Shock probation is probation which is offered after a prisoner has served a part of his or her sentence, usually around three to six months. The idea behind it is that the early stages of an incarceration are often the most difficult, and that they may startle a prisoner into good behavior once released. Shock probation is believed to reduce recidivism rates because it arranges for a prisoner release while a prisoner is still in shock from immersion into the penal system, in contrast with a prisoner who is released after several years who may have adjusted to the system and even picked up traits which may contribute to recidivism.
In shock probation, someone is sentenced to prison and starts serving the sentence. After three to six months, the judge resentences the prisoner to probation, and the prisoner is released under supervision. It is usually considered when a prisoner is a first time offender and a judge believes, given the circumstances of the case, that the prisoner has a chance at reform which may be enhanced by being released.
This term is sometimes used interchangeably with “split sentence,” but the two concepts are different. In a split sentence, at the time of the initial sentencing hearing the judge declares that the convicted person will be sent to prison and then released on probation after a certain amount of time. While the effect, a brief stay in prison followed by probation, is the same, split sentencing and shock probation differ because one is prearranged and the other is offered later.
In addition to potentially reducing recidivism, shock probation also addresses prison overcrowding, a common problem in many regions of the world. By removing prisoners, judges free up room in prisons. Overcrowding is dangerous both for prisoners and prison personnel, and it itself can also contribute to the development of recidivism because low-risk prisoners may end up in close and prolonged contact with hardened criminals.

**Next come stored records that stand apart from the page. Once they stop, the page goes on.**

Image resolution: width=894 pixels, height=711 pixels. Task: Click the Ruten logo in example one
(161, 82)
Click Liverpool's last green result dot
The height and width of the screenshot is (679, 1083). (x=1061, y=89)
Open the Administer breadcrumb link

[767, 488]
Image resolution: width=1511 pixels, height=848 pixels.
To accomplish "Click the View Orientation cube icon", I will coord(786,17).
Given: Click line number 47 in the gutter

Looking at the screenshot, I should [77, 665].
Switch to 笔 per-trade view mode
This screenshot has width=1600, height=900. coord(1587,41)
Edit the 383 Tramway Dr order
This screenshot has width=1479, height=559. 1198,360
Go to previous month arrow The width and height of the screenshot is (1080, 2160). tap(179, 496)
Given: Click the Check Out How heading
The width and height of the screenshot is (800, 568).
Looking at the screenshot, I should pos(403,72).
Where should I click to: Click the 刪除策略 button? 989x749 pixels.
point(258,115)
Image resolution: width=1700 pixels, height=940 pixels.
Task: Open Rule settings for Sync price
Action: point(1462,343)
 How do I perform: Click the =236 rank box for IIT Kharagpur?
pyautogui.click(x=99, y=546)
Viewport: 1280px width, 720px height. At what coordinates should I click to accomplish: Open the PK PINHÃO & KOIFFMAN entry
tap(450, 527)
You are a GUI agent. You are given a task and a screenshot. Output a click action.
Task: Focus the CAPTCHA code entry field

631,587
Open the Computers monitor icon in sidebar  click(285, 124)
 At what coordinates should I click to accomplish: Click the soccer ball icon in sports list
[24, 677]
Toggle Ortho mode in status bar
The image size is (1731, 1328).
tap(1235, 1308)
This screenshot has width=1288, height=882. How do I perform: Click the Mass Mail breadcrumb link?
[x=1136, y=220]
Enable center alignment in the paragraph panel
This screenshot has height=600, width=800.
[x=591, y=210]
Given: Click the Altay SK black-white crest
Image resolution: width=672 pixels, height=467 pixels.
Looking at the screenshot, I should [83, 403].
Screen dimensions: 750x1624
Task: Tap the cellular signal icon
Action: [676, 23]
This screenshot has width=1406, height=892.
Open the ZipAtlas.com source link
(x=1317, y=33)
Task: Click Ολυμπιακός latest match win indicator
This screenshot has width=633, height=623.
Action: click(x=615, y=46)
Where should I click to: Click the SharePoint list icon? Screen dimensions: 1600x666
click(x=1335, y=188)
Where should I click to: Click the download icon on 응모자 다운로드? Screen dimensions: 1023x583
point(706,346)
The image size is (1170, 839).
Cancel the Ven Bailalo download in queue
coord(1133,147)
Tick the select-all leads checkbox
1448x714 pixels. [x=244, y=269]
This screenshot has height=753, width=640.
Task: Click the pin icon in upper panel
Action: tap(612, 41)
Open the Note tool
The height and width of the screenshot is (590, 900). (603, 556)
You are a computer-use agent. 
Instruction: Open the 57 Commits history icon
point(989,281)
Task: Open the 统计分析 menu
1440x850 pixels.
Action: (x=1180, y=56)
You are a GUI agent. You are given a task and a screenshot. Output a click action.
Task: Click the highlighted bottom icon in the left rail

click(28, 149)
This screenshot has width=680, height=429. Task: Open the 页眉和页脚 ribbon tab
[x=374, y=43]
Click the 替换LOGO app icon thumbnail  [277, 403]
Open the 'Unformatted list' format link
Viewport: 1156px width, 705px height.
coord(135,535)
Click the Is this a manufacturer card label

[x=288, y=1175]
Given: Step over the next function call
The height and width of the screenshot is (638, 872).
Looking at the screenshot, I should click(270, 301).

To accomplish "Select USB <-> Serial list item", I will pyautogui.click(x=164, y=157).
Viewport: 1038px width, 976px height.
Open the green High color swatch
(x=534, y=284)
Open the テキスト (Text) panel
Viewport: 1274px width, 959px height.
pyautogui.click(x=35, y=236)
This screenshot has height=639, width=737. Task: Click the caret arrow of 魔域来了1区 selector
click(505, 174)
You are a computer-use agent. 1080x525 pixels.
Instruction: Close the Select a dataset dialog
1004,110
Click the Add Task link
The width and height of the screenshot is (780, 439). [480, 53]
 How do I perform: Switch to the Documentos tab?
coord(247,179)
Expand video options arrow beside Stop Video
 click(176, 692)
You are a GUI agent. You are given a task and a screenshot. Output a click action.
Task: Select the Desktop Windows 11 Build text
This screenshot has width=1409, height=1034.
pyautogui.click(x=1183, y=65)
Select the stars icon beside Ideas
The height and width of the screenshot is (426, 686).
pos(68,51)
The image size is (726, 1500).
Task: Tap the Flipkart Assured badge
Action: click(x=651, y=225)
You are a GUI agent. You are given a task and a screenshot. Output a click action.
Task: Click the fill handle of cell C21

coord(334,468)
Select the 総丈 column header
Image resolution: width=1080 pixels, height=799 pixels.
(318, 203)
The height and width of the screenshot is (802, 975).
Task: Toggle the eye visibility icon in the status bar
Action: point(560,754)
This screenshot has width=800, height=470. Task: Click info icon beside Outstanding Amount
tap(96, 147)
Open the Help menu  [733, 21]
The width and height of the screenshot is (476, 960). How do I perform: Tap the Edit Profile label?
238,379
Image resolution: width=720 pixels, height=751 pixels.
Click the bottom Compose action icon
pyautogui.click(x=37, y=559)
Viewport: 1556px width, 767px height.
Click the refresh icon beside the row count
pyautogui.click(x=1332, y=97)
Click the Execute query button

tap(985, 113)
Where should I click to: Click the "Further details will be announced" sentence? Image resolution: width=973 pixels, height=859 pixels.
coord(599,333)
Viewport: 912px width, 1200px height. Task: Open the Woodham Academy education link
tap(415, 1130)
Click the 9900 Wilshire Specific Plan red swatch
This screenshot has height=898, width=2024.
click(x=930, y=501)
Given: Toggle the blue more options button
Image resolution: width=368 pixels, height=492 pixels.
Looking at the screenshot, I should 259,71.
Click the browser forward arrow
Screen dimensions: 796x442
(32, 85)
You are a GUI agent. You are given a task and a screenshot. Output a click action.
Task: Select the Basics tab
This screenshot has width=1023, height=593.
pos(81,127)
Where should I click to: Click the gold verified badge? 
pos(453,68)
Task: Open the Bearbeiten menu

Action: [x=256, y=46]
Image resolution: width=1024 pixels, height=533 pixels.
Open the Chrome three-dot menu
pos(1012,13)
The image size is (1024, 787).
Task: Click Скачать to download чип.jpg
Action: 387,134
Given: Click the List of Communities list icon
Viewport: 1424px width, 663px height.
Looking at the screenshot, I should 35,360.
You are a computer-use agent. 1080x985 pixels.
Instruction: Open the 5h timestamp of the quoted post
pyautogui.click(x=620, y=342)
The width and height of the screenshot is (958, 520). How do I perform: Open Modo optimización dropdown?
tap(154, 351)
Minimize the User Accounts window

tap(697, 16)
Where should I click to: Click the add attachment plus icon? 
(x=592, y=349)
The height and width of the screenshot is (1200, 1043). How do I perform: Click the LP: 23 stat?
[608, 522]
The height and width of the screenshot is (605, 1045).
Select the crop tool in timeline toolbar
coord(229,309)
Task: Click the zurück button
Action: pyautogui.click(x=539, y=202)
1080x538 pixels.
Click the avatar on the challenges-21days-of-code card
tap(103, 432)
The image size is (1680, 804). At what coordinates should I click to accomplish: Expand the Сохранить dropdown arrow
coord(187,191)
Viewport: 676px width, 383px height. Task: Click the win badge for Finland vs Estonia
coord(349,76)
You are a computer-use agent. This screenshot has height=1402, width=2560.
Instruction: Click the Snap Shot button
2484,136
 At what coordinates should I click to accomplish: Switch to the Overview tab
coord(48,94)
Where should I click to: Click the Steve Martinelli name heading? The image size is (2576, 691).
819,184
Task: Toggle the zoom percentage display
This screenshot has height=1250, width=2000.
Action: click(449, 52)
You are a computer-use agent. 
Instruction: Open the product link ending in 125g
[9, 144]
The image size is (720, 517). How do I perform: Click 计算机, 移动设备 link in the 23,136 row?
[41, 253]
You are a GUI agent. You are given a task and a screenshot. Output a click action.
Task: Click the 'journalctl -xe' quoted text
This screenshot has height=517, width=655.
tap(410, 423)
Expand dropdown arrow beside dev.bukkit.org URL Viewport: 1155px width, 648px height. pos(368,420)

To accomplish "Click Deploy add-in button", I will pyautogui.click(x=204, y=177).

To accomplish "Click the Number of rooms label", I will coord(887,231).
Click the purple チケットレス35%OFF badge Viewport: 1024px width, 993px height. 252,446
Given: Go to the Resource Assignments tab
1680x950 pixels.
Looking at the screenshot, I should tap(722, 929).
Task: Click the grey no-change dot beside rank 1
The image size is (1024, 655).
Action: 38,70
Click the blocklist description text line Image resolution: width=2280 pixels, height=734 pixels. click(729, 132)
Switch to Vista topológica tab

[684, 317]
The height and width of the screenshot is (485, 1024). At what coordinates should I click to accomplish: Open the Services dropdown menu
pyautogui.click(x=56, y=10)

Shock probation is a privilege, not a right, and it is at the discretion of the judge. Judges began quietly using this option in the 1960s, and it grew as an approach to criminal justice in the 1970s. If a prisoner is potentially eligible for shock probation under the law, his or her lawyer will discuss the matter and provide more information about how the terms of the probation will work and whether or not the judge is likely to offer it as an option.